El regreso de la serie Black Box de The Guardian no podía ser más oportuno. Mientras la industria tecnológica celebra los avances en modelos multimodales y agentes autónomos, el segundo episodio de la temporada —reemitido ahora antes del lanzamiento de la segunda entrega— baja a los infiernos de la IA generativa: la producción industrial de material de abuso sexual no consentido. El periodista Michael Safi narra en primera persona una obsesión de seis meses: descubrir quién está detrás de ClothOff, una de las aplicaciones más notorias para "desnudar" fotos de mujeres mediante deepfakes.
Lo que comienza como una investigación periodística al uso —registro de dominios, rastreo de servidores, análisis de términos de servicio— se convierte pronto en un thriller burocrático. Safi se topa con una estructura societaria diseñada para la opacidad: empresas pantalla en jurisdicciones opacas, directores straw man (hombres de paja) y un rastro digital que se disuelve en el momento en que se intenta tocar la fibra humana detrás del código. La aplicación, que llegó a tener millones de usuarios antes de ser retirada de las tiendas oficiales, opera en esa zona gris donde la ingeniería de prompt se encuentra con la intención criminal.
Para los profesionales del sector, el caso ClothOff es un case study doloroso pero necesario sobre la cadena de suministro de la IA maliciosa. No hablamos de un script suelto en GitHub, sino de un producto empaquetado, con interfaz amigable, sistema de pagos (criptomonedas incluidos) y una arquitectura de alojamiento bulletproof resistente a takedowns legales. La tecnología subyacente —modelos de inpainting y diffusion accesibles vía open source o APIs baratas— es commodity; la innovación real de estos actores es operativa y jurídica: cómo monetizar el abuso sin dejar rastro fiscal ni penal.
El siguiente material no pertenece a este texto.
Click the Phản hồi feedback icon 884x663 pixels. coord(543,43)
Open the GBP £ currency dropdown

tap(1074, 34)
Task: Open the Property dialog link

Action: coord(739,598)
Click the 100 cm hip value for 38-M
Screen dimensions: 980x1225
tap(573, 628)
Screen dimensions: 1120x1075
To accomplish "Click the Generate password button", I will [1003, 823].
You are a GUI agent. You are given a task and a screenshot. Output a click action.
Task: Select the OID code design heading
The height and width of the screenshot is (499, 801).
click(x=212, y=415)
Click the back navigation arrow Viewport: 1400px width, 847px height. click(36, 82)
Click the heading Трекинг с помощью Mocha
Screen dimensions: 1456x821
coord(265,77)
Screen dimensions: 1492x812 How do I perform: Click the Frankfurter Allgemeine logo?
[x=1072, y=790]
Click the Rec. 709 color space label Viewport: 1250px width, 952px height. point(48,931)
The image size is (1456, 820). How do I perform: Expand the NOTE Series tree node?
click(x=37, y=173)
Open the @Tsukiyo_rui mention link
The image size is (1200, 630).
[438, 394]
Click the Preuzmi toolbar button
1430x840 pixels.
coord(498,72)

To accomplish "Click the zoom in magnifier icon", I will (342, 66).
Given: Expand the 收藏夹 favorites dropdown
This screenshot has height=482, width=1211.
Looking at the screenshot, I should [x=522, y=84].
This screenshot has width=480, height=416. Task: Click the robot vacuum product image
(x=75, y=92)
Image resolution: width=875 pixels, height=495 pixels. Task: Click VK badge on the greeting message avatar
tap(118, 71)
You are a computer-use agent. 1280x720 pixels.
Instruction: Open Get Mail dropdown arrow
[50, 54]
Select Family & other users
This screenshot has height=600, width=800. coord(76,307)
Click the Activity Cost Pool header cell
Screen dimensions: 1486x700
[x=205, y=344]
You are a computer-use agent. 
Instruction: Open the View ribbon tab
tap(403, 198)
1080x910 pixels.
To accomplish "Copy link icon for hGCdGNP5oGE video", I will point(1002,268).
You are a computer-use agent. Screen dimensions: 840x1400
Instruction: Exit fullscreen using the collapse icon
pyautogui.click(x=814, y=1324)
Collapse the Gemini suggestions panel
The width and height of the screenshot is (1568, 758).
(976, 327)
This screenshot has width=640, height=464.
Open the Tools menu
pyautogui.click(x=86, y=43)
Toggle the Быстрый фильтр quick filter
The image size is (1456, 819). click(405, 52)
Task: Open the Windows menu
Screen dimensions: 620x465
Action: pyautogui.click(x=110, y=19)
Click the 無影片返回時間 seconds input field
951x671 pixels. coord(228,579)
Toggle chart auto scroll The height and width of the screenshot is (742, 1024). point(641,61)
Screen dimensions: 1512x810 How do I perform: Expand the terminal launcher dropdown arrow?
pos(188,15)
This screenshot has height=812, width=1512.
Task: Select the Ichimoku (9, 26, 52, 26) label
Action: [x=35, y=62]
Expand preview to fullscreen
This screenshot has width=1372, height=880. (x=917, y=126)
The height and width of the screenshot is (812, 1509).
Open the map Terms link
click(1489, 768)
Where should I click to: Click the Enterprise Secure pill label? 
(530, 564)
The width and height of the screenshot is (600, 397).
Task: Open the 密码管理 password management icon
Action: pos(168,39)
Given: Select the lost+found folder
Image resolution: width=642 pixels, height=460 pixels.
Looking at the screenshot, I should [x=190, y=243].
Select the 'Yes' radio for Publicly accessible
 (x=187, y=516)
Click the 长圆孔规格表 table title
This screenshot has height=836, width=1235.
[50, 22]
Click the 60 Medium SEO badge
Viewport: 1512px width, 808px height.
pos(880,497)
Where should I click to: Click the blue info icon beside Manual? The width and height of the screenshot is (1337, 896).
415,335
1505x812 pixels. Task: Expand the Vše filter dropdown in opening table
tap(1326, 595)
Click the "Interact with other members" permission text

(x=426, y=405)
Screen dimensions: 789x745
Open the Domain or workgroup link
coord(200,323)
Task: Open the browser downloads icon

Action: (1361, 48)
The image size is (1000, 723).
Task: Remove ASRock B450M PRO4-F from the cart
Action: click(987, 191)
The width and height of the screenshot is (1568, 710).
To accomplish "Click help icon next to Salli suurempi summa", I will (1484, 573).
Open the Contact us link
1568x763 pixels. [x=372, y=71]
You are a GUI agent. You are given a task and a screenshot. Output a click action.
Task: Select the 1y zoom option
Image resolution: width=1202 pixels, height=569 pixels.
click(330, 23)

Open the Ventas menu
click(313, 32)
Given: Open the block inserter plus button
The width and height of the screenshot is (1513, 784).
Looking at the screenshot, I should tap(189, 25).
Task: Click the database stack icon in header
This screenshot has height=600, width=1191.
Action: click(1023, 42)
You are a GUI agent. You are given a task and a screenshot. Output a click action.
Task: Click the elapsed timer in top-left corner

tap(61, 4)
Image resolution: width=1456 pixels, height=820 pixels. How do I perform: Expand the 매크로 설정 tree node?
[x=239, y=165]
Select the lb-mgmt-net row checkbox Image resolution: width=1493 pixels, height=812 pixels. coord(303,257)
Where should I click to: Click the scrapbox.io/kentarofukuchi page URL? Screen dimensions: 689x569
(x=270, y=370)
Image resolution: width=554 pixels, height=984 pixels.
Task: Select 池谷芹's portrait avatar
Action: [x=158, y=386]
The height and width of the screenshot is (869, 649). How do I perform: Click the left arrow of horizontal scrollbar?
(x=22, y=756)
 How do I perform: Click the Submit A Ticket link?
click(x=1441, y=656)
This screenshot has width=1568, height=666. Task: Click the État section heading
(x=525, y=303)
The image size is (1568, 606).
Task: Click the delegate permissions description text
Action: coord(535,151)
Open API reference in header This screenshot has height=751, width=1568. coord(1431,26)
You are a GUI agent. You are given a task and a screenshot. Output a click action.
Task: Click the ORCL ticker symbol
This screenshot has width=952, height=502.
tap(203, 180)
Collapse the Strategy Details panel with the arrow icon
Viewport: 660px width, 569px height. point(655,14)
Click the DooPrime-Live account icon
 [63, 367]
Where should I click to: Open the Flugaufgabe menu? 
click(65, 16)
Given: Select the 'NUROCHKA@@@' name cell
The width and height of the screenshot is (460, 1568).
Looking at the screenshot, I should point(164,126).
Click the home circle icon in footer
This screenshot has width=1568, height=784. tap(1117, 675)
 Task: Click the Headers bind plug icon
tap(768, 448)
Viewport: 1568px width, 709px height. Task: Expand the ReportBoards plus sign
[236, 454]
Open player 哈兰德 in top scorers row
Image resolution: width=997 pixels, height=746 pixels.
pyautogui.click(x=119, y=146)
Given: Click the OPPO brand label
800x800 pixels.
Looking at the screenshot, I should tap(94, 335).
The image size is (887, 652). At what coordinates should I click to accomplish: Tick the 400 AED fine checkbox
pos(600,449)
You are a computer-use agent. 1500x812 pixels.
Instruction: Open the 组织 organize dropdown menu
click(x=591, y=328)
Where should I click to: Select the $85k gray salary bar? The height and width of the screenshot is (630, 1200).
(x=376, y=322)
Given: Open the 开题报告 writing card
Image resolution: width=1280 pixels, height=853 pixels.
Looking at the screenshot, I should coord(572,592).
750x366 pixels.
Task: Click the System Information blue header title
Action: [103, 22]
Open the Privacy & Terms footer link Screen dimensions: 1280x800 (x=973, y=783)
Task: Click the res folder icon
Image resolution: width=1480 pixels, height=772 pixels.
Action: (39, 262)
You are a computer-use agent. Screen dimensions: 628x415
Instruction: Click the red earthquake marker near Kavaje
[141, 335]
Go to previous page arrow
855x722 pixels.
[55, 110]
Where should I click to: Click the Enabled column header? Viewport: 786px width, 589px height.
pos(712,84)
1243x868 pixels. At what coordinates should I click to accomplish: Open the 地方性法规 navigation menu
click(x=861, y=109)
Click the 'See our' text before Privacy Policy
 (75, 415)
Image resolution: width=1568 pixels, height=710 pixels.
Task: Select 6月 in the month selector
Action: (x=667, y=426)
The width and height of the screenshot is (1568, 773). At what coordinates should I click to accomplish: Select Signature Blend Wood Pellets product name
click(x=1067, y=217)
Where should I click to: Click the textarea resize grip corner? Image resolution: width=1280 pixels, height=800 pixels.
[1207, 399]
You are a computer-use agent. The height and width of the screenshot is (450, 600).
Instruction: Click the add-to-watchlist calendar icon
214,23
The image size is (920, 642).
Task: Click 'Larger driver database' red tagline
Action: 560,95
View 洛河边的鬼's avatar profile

El episodio plantea una pregunta que trasciende el true crime tecnológico: ¿Está la IA haciendo imposible distinguir el hecho de la ficción? La respuesta técnica es matizada (existen detectores, marcas de agua watermarking y estándares como C2PA), pero la respuesta sistémica es desalentadora. La asimetría de costes es brutal: generar un deepfake cuesta céntimos y segundos; detectarlo, verificarlo y perseguirlo legalmente cuesta miles de euros y meses. Mientras el Reglamento IA de la UE y la reciente Ley Orgánica española intentan poner coto a la deep nudity tipificando su creación y difusión, la jurisdiccionalidad de internet permite a estos operadores saltar de servidor en servidor con una agilidad que los Estados de derecho no pueden igualar.
La investigación de Safi deja una conclusión incómoda para la comunidad tech: la autorregulación ha fracasado estrepitosamente en esta vertical. Las grandes plataformas (Google, Apple, Cloudflare, proveedores de hosting) actuaron a posteriori y bajo presión mediática, no por diseño de seguridad (safety by design). Mientras los laboratorios de vanguardia debaten alignment y riesgo existencial a largo plazo, en la trinchera se libra una batalla por la dignidad digital de millones de personas —mayoritariamente mujeres— cuya intimidad se mercantiliza con una latencia de milisegundos.
Escuchar Black Box es un recordatorio de que, detrás de cada benchmark de generación de imagen, hay un vector de ataque esperando ser explotado. La caza de ClothOff no ha terminado; sus operadores probablemente ya han mutado de marca, dominio y jurisdicción. El reto para la industria no es solo técnico —mejores detectores, watermarks robustos—, sino de gobernanza de la infraestructura: cortar el oxígeno (pagos, hosting, dominios) a quienes industrializan el daño. Hasta que eso ocurra, la caja negra seguirá abierta.